INF252 Visualization

montage of visualization techniques: surface rendering of covid-19 virion (upper left), hurricane uncertainty paths (upper right), blood flow pathlines (lower left), climate warming stripes (lower right)

This course introduces students to the field of visualizations. Students will learn basic visualization design and evaluation principles, and gain a broad overview of visualization algorithms and techniques for various types of data and tasks. In a practical design and implementation project, they can develop their analytical abilities and further their programming skills.

Introduction

Visualization is the use of interactive graphical representations to provide insight in usually large and complex datasets. The course covers the central aspects of the field of visualization including volume and flow visualization, information visualization, and visual analytics. The application domains of visualization are numerous and multi-faceted, including medical diagnosis and treatment planning, the analysis of biological data, the oil and gas sector, finance, or even the exploration of social networks.

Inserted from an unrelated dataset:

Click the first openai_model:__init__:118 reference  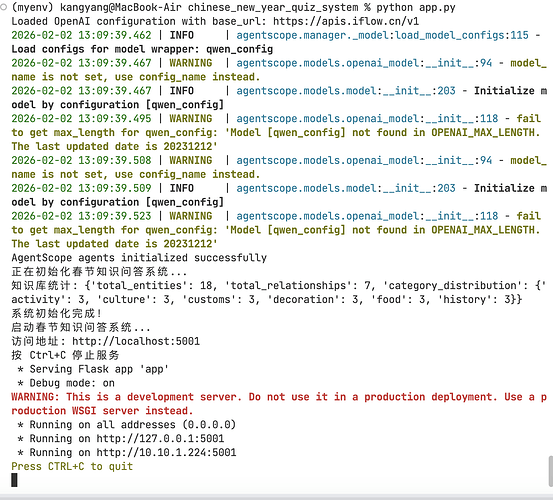367,118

This course aims at teaching a basic understanding of visualization, both in theory and practice. In a combination of lectures, discussions, and the implementation of a visualization project, students of this course learn what visualization is, what visualization is good for, and how visualization is done. The course covers fundamental concepts in visualization analysis design including their perceptual implications. The topics of the course include approaches, methods, and algorithms from information visualization, volume visualization, flow visualization, and visual analytics.

Learning Outcomes

On completion of the course the student should have the following learning outcomes defined in terms of knowledge, skills and general competence:

Knowledge

The student

  • has a thorough understanding of the principles of visualization and its subfields
  • has knowledge about human perception and how it relates to visualization design
  • has an overview of visualization approaches for volume, flow, tabular, network, tree, set, and text data
  • has detailed knowledge in methods and techniques for the visualization of scalar and vector fields
  • has an understanding of fundamental computational and interactive methods in visual analytics

Skills

The student

  • can analyze task requirements and design visualization solutions
  • is able to evaluate and communicate visualization design alternatives
  • can identify and select visualization techniques appropriate for particular applications
  • can realize visualization solutions using modern programming techniques

General competence

The student

  • can critically read and discuss scientific papers on a specific topic
  • can independently organize, structure, and realize small scale software projects

Required Previous Knowledge

At least 60 ECTS in computer science, preferably including INF100 and INF101 (or a comparable education); MAT101 (or MAT111, or any other comparable course).

Recommended Previous Knowledge

A solid background in (object-oriented) programming, comprised of both knowledge and practical experience, is helpful.

Compulsory Assignments and Attendance

The exercises must be attended. The programming assignments will be evaluated and must be passed. An exam (about the content of the lectures) needs to be passed, as well. Compulsory assignments are valid two semesters, the semester of the approval and the following semester.

Forms of Assessment

Oral exam. The overall evaluation of the course is then a combination of the grading of the programming assignments and the exam.

Grading Scale

The grading scale used is A to F. Grade A is the highest passing grade in the grading scale, grade F is a fail.